- EXERCISE REQUIREMENTS: Report back each line of the data that contains the word "dialog".

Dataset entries
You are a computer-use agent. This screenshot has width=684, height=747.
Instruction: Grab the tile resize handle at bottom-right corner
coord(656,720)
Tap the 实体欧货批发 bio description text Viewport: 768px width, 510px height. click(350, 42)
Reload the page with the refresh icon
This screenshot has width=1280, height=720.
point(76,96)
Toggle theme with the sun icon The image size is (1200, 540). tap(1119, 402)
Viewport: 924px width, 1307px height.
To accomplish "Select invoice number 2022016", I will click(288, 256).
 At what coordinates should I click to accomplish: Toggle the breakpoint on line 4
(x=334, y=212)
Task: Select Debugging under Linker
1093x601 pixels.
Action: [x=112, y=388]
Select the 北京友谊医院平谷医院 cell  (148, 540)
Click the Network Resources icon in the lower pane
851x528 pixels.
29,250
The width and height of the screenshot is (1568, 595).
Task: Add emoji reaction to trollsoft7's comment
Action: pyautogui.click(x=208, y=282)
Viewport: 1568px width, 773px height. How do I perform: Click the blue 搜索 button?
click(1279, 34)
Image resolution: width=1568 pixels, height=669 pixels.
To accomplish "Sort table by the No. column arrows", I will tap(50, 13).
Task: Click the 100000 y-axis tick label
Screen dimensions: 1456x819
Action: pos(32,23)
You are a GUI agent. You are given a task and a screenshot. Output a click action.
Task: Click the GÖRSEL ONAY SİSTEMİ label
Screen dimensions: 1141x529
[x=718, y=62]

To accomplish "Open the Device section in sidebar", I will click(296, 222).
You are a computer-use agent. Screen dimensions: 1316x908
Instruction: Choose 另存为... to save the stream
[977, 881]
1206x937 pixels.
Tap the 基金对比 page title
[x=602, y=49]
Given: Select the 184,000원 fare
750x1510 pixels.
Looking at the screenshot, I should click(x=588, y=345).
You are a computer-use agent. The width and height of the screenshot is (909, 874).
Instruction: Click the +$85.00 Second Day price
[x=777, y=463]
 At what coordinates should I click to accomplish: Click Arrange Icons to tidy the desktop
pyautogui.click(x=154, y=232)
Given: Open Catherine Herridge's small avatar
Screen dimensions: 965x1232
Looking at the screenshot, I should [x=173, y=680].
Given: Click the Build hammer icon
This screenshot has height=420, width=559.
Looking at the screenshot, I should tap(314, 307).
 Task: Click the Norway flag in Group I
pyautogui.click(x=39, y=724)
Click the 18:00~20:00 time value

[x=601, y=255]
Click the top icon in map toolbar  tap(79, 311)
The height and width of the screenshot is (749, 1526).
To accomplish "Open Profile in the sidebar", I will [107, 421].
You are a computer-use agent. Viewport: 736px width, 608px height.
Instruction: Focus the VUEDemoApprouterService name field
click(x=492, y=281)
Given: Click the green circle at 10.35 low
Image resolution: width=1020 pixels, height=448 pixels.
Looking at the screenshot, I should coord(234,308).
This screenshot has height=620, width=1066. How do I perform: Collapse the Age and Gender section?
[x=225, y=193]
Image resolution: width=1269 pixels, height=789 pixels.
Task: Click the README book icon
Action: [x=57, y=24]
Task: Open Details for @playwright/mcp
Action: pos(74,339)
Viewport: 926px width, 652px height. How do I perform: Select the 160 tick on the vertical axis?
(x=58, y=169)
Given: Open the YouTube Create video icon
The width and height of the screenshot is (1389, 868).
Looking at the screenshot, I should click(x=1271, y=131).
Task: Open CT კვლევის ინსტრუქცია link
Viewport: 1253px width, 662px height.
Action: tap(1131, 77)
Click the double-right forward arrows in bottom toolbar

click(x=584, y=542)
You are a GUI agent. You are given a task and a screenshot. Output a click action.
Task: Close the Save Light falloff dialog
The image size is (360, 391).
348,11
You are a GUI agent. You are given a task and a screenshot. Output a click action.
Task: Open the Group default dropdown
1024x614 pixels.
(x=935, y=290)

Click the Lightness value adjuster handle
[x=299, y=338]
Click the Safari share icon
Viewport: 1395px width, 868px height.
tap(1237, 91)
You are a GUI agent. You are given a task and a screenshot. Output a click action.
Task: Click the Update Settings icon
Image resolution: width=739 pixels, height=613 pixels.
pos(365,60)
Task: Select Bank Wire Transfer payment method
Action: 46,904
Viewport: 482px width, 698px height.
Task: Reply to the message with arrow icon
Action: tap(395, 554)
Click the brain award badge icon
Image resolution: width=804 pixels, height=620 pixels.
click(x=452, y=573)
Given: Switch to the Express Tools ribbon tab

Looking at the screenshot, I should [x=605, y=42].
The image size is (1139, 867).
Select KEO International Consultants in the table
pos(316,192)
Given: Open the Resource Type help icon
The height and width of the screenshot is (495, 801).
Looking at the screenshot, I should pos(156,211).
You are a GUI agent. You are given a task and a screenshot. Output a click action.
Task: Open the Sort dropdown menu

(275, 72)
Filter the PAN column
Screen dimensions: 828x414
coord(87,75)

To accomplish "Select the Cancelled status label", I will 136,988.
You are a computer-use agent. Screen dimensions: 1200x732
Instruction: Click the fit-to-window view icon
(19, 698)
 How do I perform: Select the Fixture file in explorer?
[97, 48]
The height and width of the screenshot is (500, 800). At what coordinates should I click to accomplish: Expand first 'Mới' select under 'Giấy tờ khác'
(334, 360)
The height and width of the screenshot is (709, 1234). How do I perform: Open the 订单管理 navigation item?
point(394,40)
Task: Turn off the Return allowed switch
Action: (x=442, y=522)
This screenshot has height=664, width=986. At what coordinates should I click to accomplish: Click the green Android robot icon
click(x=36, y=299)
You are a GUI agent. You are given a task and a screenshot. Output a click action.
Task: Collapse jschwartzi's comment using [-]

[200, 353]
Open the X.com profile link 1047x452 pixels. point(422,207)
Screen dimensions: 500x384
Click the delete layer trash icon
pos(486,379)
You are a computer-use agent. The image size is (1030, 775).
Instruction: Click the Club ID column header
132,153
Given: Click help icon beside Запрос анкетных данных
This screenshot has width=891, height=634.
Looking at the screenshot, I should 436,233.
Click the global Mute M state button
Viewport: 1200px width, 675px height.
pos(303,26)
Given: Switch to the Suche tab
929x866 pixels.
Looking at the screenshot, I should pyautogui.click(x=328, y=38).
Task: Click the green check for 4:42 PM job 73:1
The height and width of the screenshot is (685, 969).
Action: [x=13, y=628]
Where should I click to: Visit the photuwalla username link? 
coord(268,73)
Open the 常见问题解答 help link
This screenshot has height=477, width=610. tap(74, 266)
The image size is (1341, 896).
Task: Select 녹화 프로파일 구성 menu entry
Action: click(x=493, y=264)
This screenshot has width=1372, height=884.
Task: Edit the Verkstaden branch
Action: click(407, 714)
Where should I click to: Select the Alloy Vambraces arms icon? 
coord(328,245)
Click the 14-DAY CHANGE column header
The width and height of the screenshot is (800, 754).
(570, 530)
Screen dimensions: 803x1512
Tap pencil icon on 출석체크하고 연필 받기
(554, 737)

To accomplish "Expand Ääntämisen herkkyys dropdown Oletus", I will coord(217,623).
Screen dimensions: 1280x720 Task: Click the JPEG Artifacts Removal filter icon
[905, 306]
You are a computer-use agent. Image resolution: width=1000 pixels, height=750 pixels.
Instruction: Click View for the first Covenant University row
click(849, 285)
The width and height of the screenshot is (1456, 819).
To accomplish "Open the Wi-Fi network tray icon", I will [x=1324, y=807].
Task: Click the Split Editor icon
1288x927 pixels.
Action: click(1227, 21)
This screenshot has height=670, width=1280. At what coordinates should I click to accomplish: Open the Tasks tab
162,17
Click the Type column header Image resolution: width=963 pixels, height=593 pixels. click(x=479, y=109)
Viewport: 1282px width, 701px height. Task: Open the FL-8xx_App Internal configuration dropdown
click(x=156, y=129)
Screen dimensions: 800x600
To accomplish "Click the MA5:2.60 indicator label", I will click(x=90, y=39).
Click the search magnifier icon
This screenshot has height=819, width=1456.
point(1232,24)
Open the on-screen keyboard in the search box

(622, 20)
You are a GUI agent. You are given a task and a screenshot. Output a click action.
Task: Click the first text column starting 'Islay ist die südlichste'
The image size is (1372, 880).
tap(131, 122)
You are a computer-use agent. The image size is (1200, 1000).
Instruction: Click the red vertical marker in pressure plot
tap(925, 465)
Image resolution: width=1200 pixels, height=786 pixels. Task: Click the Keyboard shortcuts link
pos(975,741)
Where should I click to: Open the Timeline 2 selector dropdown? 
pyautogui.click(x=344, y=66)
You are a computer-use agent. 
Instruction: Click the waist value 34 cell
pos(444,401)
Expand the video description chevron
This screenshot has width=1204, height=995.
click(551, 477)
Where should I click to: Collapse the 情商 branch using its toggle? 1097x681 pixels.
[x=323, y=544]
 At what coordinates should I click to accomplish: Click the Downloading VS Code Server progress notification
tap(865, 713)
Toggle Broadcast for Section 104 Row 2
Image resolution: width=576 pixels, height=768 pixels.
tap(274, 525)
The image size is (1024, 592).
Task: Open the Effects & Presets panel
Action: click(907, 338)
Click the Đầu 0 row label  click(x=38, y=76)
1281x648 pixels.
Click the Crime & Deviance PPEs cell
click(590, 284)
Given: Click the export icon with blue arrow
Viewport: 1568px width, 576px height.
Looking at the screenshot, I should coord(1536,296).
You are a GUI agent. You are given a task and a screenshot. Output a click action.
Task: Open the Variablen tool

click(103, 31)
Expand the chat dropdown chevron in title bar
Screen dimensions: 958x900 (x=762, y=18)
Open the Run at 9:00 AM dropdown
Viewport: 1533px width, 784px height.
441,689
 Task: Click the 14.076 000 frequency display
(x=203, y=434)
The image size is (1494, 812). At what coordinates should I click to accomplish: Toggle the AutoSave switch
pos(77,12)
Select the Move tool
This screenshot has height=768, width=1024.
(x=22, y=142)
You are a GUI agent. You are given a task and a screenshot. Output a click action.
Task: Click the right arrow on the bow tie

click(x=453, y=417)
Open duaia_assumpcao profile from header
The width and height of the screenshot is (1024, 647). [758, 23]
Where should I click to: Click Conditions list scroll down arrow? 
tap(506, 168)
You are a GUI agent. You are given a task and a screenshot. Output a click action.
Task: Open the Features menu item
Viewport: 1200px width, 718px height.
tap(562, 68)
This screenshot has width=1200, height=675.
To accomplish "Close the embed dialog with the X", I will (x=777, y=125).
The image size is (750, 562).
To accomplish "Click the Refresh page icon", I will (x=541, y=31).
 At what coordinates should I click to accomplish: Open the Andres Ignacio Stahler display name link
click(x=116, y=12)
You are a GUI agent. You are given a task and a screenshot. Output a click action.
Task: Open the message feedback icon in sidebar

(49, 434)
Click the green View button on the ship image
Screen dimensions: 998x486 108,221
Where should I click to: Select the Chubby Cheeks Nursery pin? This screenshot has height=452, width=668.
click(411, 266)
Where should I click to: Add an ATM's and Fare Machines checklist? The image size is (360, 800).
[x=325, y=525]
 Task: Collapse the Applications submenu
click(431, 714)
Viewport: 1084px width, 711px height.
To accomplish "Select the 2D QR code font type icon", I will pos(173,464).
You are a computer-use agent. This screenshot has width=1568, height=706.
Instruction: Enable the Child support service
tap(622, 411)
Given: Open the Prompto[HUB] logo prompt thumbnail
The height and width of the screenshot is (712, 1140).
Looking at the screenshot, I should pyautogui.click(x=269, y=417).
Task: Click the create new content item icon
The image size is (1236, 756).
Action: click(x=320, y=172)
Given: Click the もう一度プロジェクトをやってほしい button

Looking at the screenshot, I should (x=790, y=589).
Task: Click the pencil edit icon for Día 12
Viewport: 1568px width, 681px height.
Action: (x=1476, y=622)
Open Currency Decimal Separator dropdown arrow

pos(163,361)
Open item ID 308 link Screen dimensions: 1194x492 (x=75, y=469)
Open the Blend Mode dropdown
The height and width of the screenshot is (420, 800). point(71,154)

- REPLY TO THE EXERCISE:
Task: Close the Save Light falloff dialog
To accomplish "Close the embed dialog with the X", I will (x=777, y=125).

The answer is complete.